**What you are asked to do**
Produce an exact copy of all the data below, dropping every image.

**Dataset content**

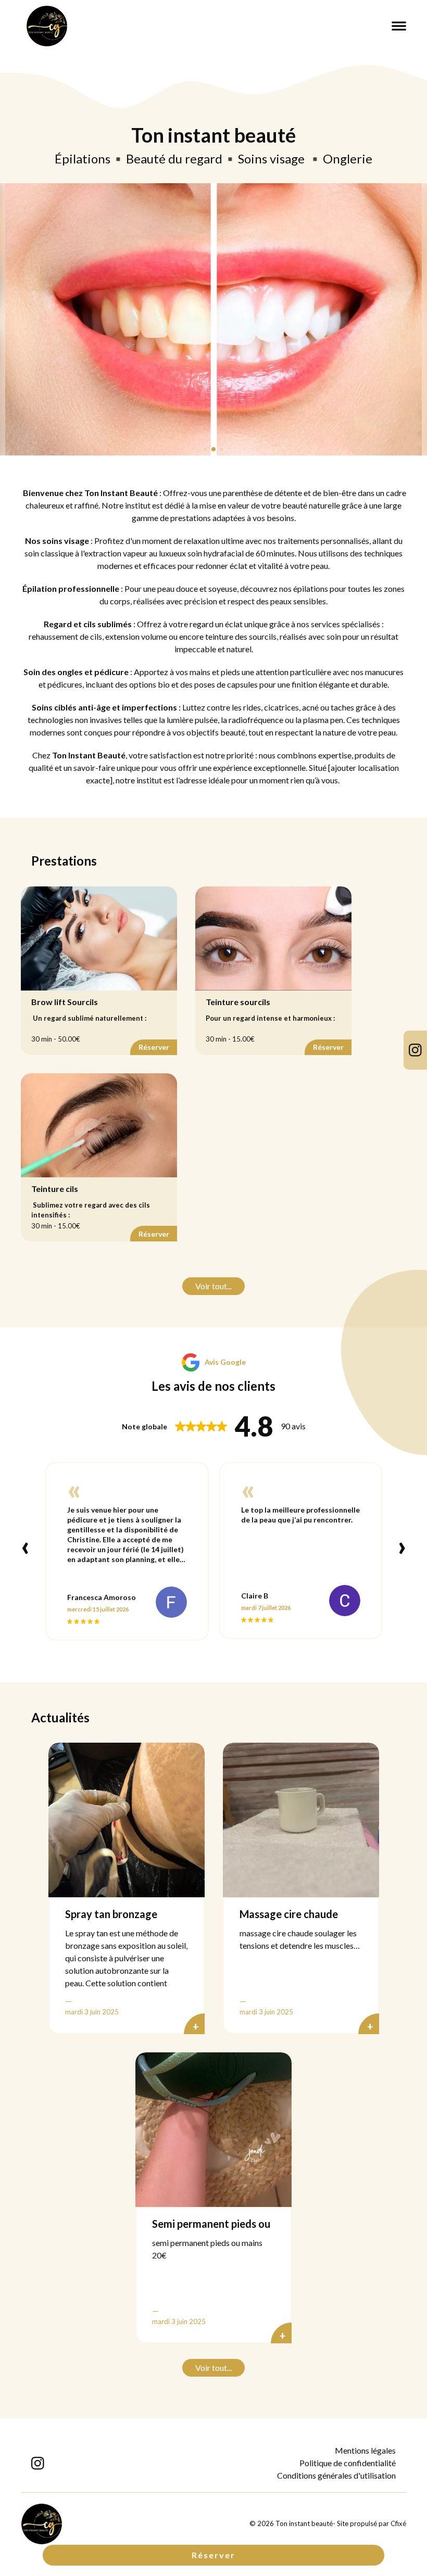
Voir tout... (213, 1286)
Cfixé (398, 2523)
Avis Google (225, 1361)
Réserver (213, 2555)
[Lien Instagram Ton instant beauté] (415, 1050)
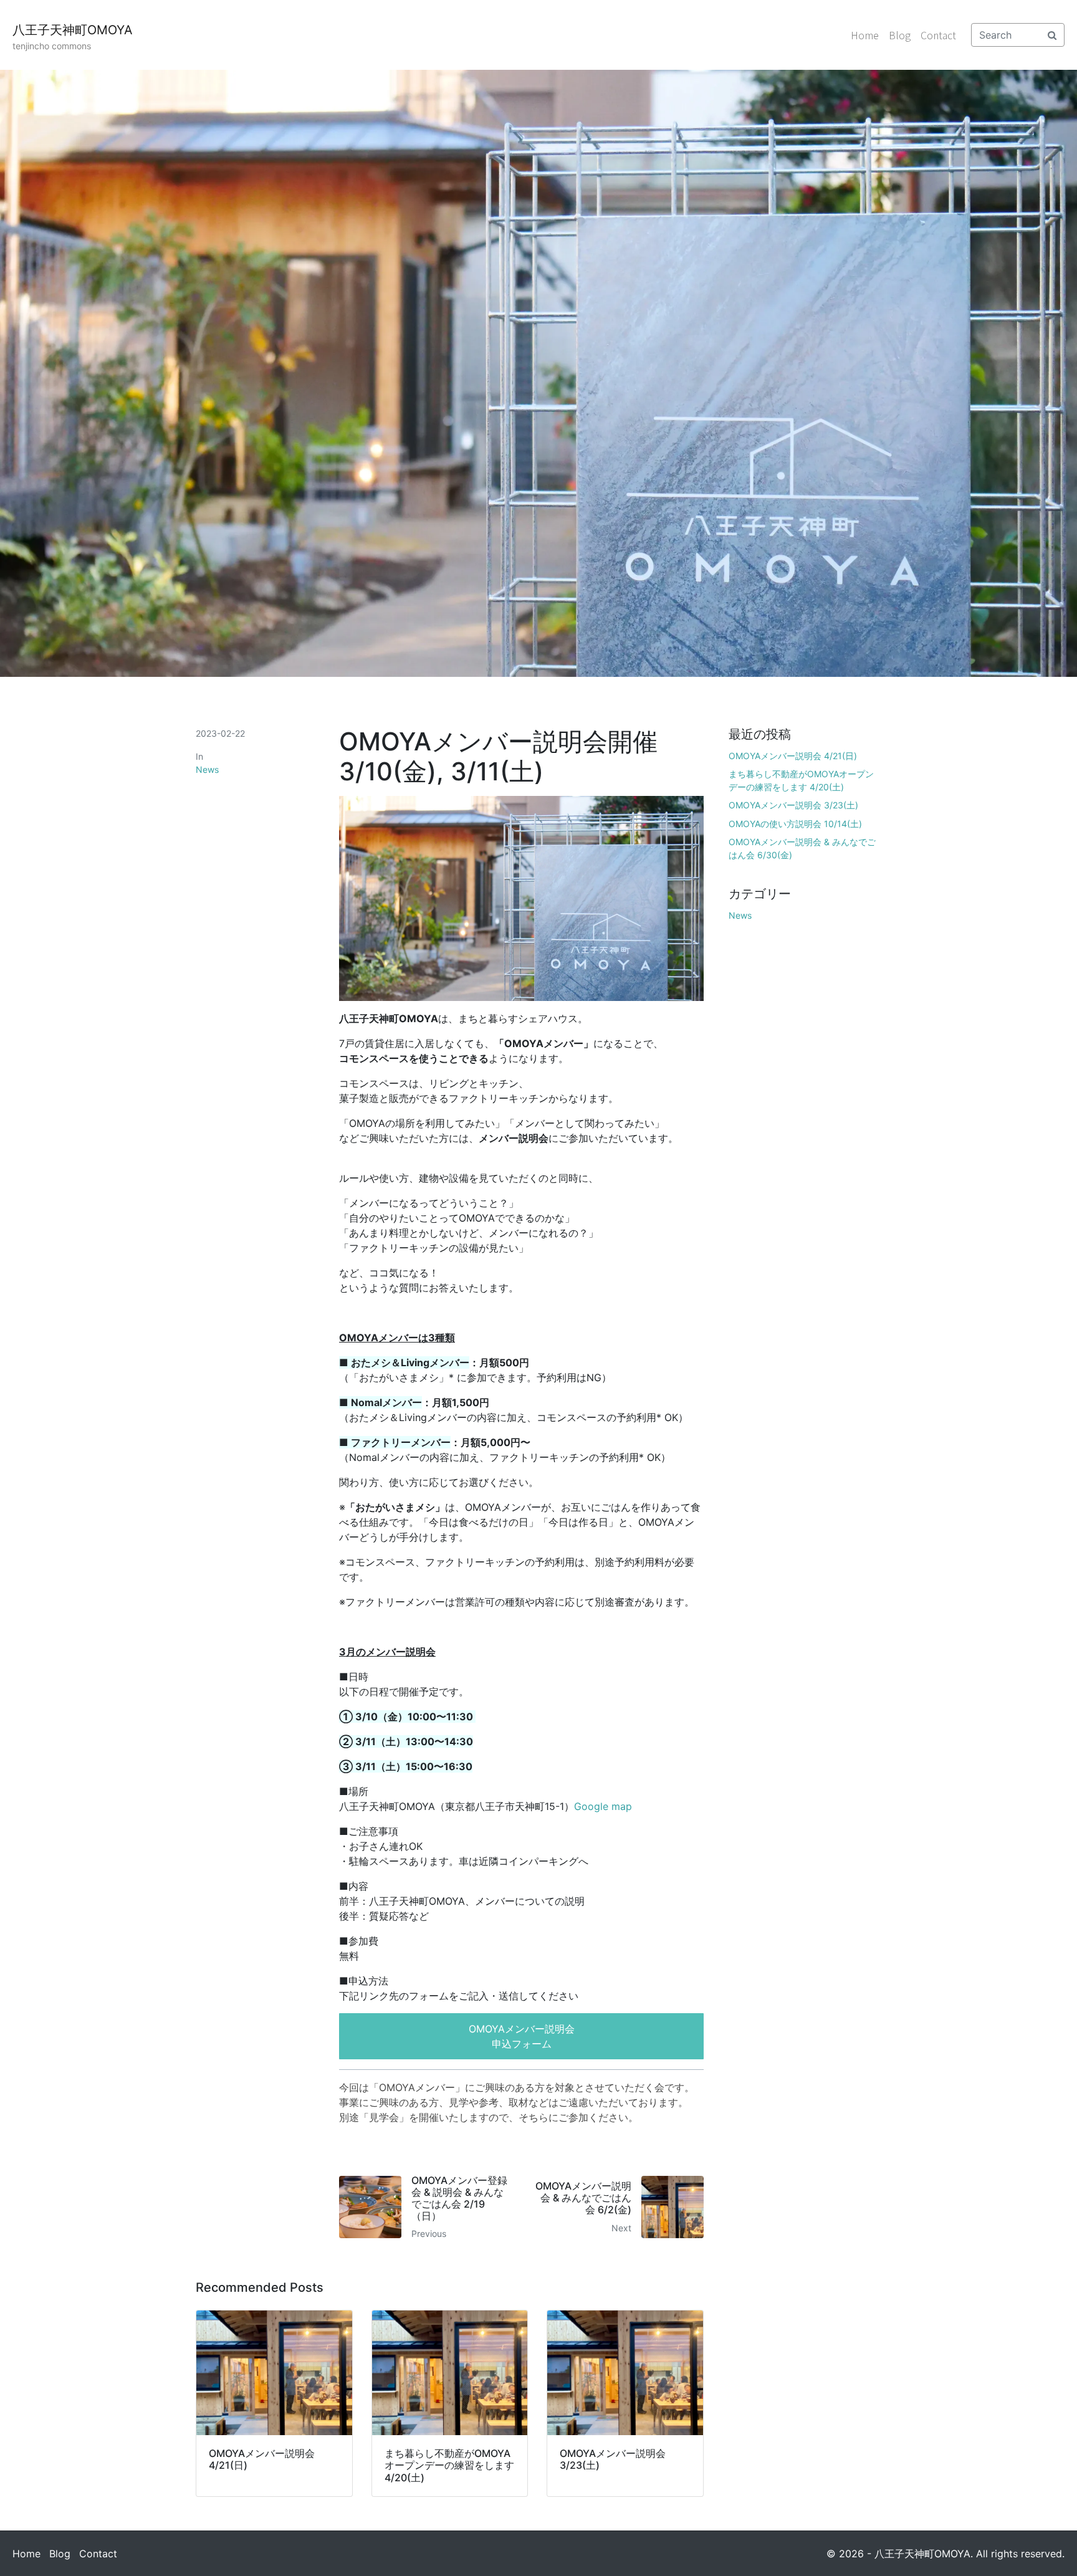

**Solution to this exercise**
Voir tout... (213, 1286)
Cfixé (398, 2523)
Avis Google (225, 1361)
Réserver (213, 2555)
[Lien Instagram Ton instant beauté] (415, 1050)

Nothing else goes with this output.